--- BEGIN Document segment ---
# Need some British songs....



## bzrkrage (Mar 20, 2011)

Alrighty people. I'm going to need your help, I'm putting together a new project and I am in need of at least five top British guitar songs or rock songs that are "dance floor" fillers.

The project is a sort of Retro backpackers party. 
5 piece, no keybords (yet).
As you all know Whistler and Banff are second homes to 40,000 backpackers, of which a good chunk are Australian, New Zealand and British, for a good six months of the year.

As an expat Aussie, I have the NZ & OZ songs together, (@Lola, yes, I have chosen a great AC/DC track.) but the British bass player & I have been coming up with differences.

So he is (as a Brit) thinking of 5 Australian songs that are typically thought of by the Brits, and I have to think of five British songs typically thought of by Australian's.

So I don't want "Come on Eileen" , "Wonderwall" or Spice Girls.

Looking around the whole British rock scene was so damn depressing. Smiths, Cure, political rage & electro pop.

So 2 that I have come up with are:
Stereophonic-Help Me 




And Supermassive Black Hole - Muse












Sent from my "other" other brain.


----------



## keto (May 23, 2006)

How far back do you want to go? Brown Eyed Girl by Van Morrison...


----------



## johnnyshaka (Nov 2, 2014)

Current'ish stuff...The Darkness and Wolfmother pop to mind. If you want to go back a ways...Stones, Who, Led Zep???

I love challenges like this on a Friday morning...I'll be back with more soon enough!!


----------



## bzrkrage (Mar 20, 2011)

keto said:


> How far back do you want to go? Brown Eyed Girl by Van Morrison...


Bit too far back, was trying for an eclectic selection without being done too many time. Thanks.


johnnyshaka said:


> Current'ish stuff...The Darkness and Wolfmother pop to mind. If you want to go back a ways...Stones, Who, Led Zep???
> 
> I love challenges like this on a Friday morning...I'll be back with more soon enough!!


Ok, if you do a "Stones, Who or Zepp" it has to be done right or in such a way as to make it your own. IMO.
And something they know, but not heard for a while.
(EG, for the AC/DC we went away from "Shook Ne All Night Long" for "If you you want Blood")



Sent from my "other" other brain.


----------



## bzrkrage (Mar 20, 2011)

Yes, Bowie of cause......there will be something.


Sent from my "other" other brain.


----------



## johnnyshaka (Nov 2, 2014)
--- END Document segment ---
Brief A → Retype everything in the entries from the line containing "Videozáznamy tras závodů (81, 457)" down to the line containing "פרשת ויצא – סודה של השפה הארמית (28, 344)", both included, leaving out the picture markers.
The thread above and the entries that come next have nothing to do with each other.
--- BEGIN Source data ---
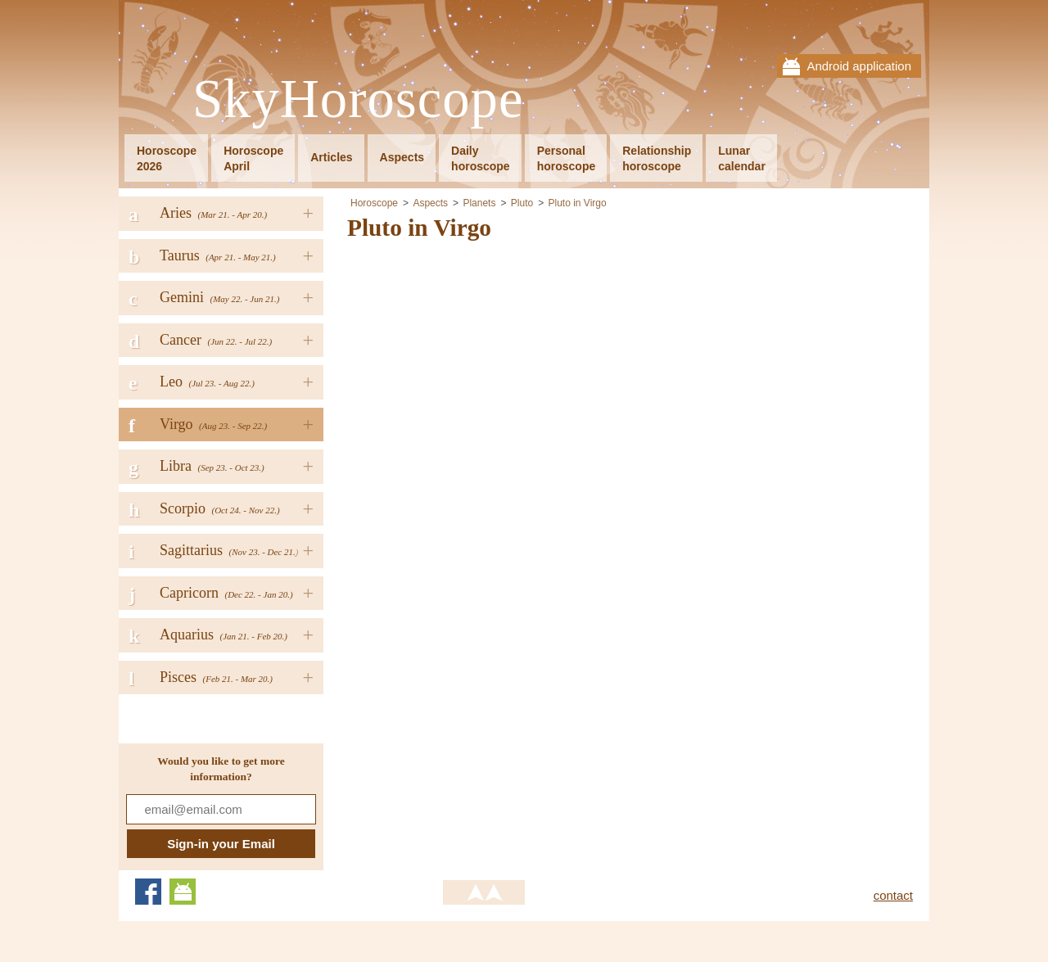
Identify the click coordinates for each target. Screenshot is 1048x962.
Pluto (522, 203)
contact (893, 895)
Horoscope (374, 203)
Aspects (402, 157)
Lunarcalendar (742, 158)
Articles (331, 157)
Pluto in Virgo (577, 203)
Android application (858, 66)
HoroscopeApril (253, 158)
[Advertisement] (484, 371)
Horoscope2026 (166, 158)
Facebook (148, 891)
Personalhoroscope (566, 158)
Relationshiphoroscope (656, 158)
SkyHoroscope (357, 99)
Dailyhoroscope (480, 158)
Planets (479, 203)
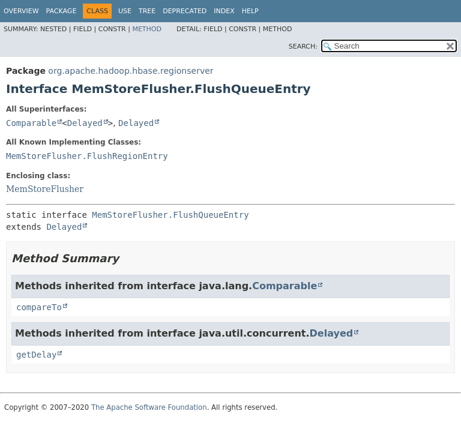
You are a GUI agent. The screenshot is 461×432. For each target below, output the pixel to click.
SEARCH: (303, 46)
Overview (21, 11)
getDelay (36, 354)
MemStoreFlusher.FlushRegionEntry (87, 156)
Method (146, 29)
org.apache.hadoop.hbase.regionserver (130, 71)
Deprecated (184, 11)
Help (250, 11)
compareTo (39, 307)
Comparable (31, 123)
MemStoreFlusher (44, 189)
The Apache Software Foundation (149, 407)
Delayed (85, 123)
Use (124, 11)
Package (61, 11)
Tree (147, 11)
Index (224, 11)
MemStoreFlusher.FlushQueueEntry (170, 215)
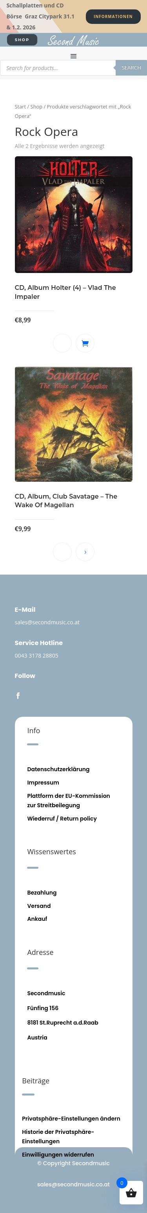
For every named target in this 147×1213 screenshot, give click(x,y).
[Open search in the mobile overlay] (73, 68)
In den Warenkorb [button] (85, 343)
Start (20, 106)
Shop (37, 106)
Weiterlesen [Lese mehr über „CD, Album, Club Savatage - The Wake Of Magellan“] (85, 551)
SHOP (22, 39)
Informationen (113, 16)
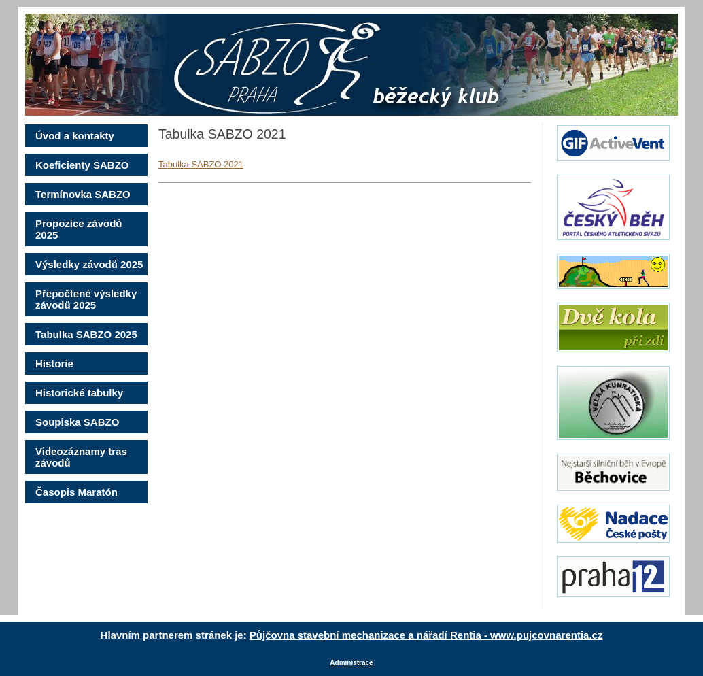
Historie (54, 363)
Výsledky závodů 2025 (89, 264)
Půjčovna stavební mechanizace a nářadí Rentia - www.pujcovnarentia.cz (426, 635)
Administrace (351, 662)
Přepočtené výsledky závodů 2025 (86, 299)
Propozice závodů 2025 (78, 229)
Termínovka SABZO (83, 194)
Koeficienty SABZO (82, 165)
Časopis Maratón (76, 492)
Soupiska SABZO (77, 422)
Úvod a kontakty (74, 135)
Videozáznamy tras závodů (81, 457)
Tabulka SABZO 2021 (200, 164)
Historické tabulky (79, 393)
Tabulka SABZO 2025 (86, 334)
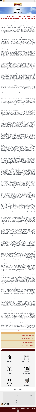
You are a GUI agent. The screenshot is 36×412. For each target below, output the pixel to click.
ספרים (17, 395)
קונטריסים (16, 397)
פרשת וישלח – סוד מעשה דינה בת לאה (28, 345)
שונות (17, 404)
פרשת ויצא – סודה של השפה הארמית (28, 344)
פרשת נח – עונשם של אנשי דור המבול (28, 335)
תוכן (28, 16)
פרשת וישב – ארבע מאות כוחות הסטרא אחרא (27, 346)
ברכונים (17, 400)
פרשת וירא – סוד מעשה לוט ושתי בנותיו (28, 338)
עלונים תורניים (24, 16)
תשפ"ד (7, 16)
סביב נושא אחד (18, 16)
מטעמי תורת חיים (12, 16)
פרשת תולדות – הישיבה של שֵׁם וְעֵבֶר (28, 342)
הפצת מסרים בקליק (31, 395)
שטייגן (30, 16)
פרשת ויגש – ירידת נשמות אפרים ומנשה (28, 339)
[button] (1, 1)
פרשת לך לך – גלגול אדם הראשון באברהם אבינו (26, 337)
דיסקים (17, 402)
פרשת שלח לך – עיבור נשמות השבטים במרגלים (18, 18)
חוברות (17, 398)
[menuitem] (26, 357)
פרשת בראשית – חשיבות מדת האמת (28, 334)
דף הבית (33, 16)
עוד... (33, 332)
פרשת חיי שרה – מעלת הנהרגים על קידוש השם (27, 341)
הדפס (17, 330)
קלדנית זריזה (32, 393)
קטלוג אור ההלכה (15, 393)
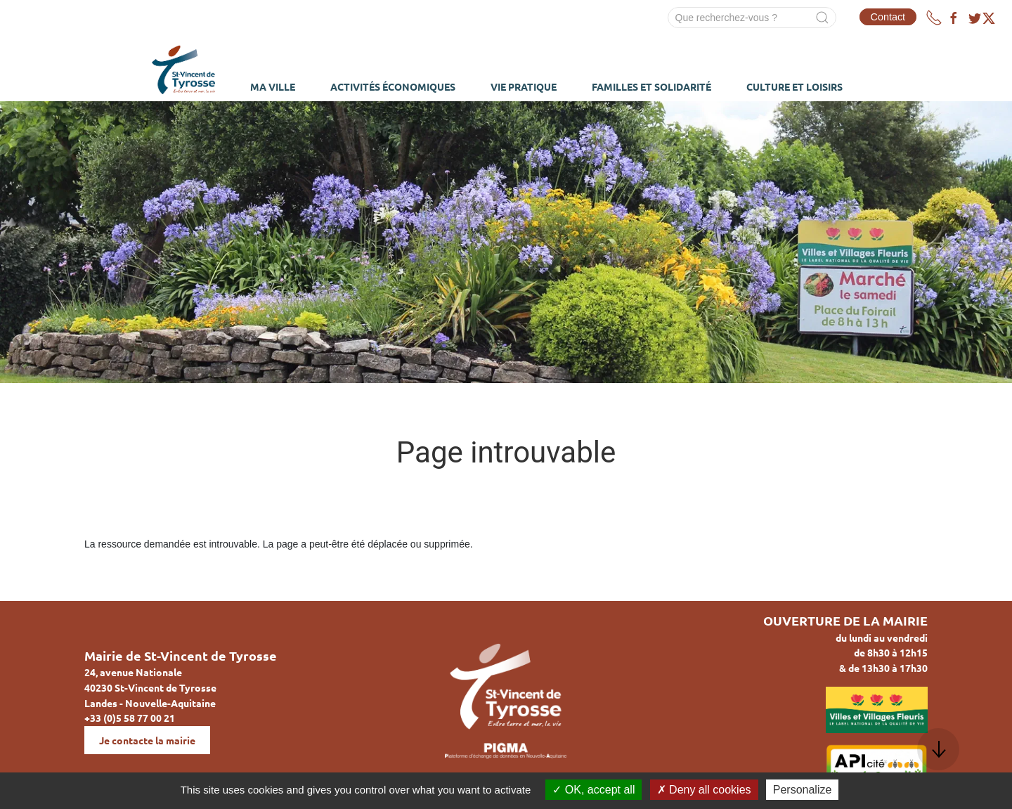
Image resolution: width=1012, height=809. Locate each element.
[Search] (752, 17)
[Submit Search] (822, 17)
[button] (938, 749)
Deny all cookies (704, 790)
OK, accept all (593, 790)
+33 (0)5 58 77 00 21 (129, 717)
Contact (888, 16)
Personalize (802, 790)
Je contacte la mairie (147, 740)
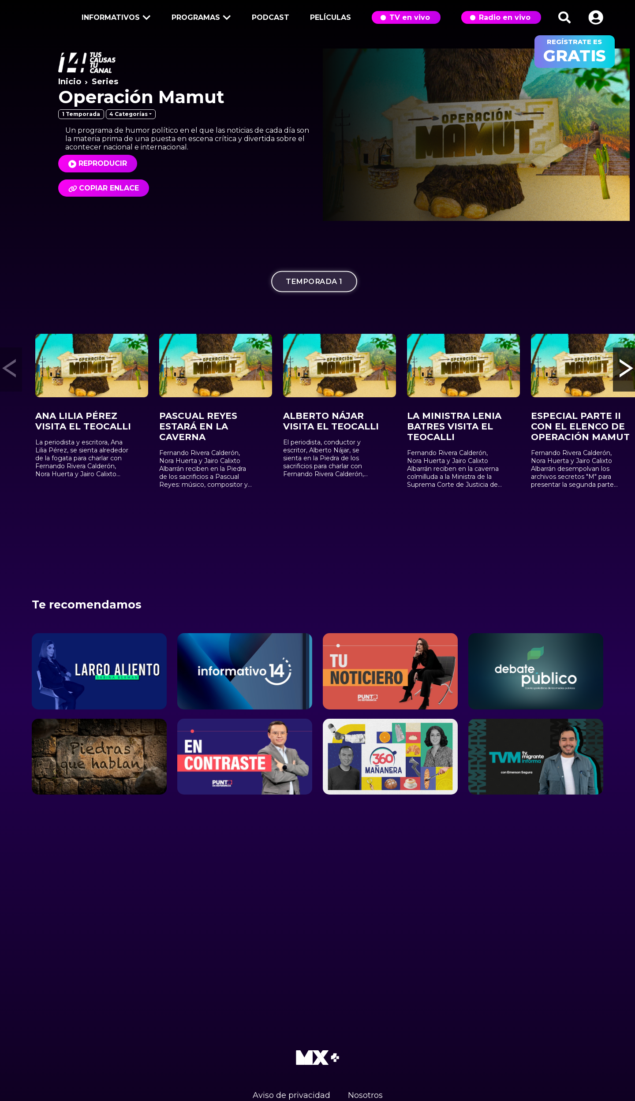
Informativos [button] (115, 18)
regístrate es (574, 51)
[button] (595, 17)
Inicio (69, 81)
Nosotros (365, 1095)
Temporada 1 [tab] (314, 281)
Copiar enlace (103, 188)
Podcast (270, 17)
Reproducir (102, 163)
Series (105, 81)
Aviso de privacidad (291, 1095)
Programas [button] (200, 18)
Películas (330, 17)
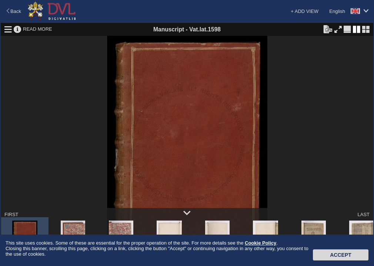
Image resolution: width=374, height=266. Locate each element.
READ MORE (37, 29)
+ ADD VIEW (304, 11)
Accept (340, 255)
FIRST (11, 214)
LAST (363, 214)
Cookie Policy (260, 243)
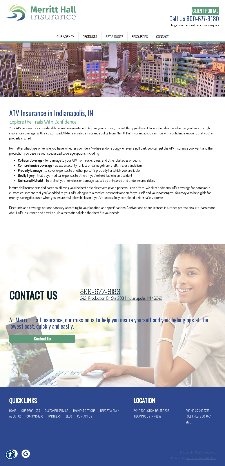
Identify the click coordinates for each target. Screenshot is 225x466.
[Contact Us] (42, 333)
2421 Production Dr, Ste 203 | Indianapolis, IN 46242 (121, 292)
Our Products (30, 404)
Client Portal (205, 10)
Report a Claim (110, 404)
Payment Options (84, 404)
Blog (68, 410)
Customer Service (56, 404)
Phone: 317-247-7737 (197, 404)
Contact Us (42, 333)
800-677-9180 (100, 285)
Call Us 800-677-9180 (194, 18)
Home (12, 404)
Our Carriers (34, 410)
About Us (15, 410)
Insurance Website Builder (201, 452)
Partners (54, 410)
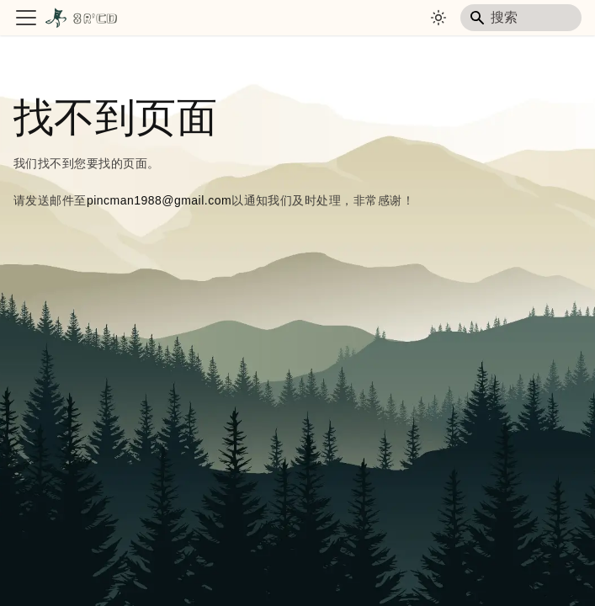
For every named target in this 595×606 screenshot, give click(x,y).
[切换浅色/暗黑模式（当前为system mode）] (438, 17)
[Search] (521, 17)
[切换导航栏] (26, 17)
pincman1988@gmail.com (159, 200)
--- END Source data ---
Brief B →
Answer these questions about the thread:
(i) How many backpackers does the thread say Whistler and Banff are second homes to?
(ii) Which Van Morrison song does keto suggest?
(iii) Whose work does the last post by bzrkrage say there will be something by?

Worked solution A →
Videozáznamy tras závodů (81, 457)
Tabulka SABZO 2021 (200, 164)
Historické tabulky (79, 393)
Tabulka SABZO 2025 (86, 334)
You are a GUI agent. The screenshot is 36×412. For each target below, output the pixel to click.
ספרים (17, 395)
קונטריסים (16, 397)
פרשת וישלח – סוד מעשה דינה בת לאה (28, 345)
שונות (17, 404)
פרשת ויצא – סודה של השפה הארמית (28, 344)

Worked solution B →
(i) 40,000
(ii) Brown Eyed Girl
(iii) Bowie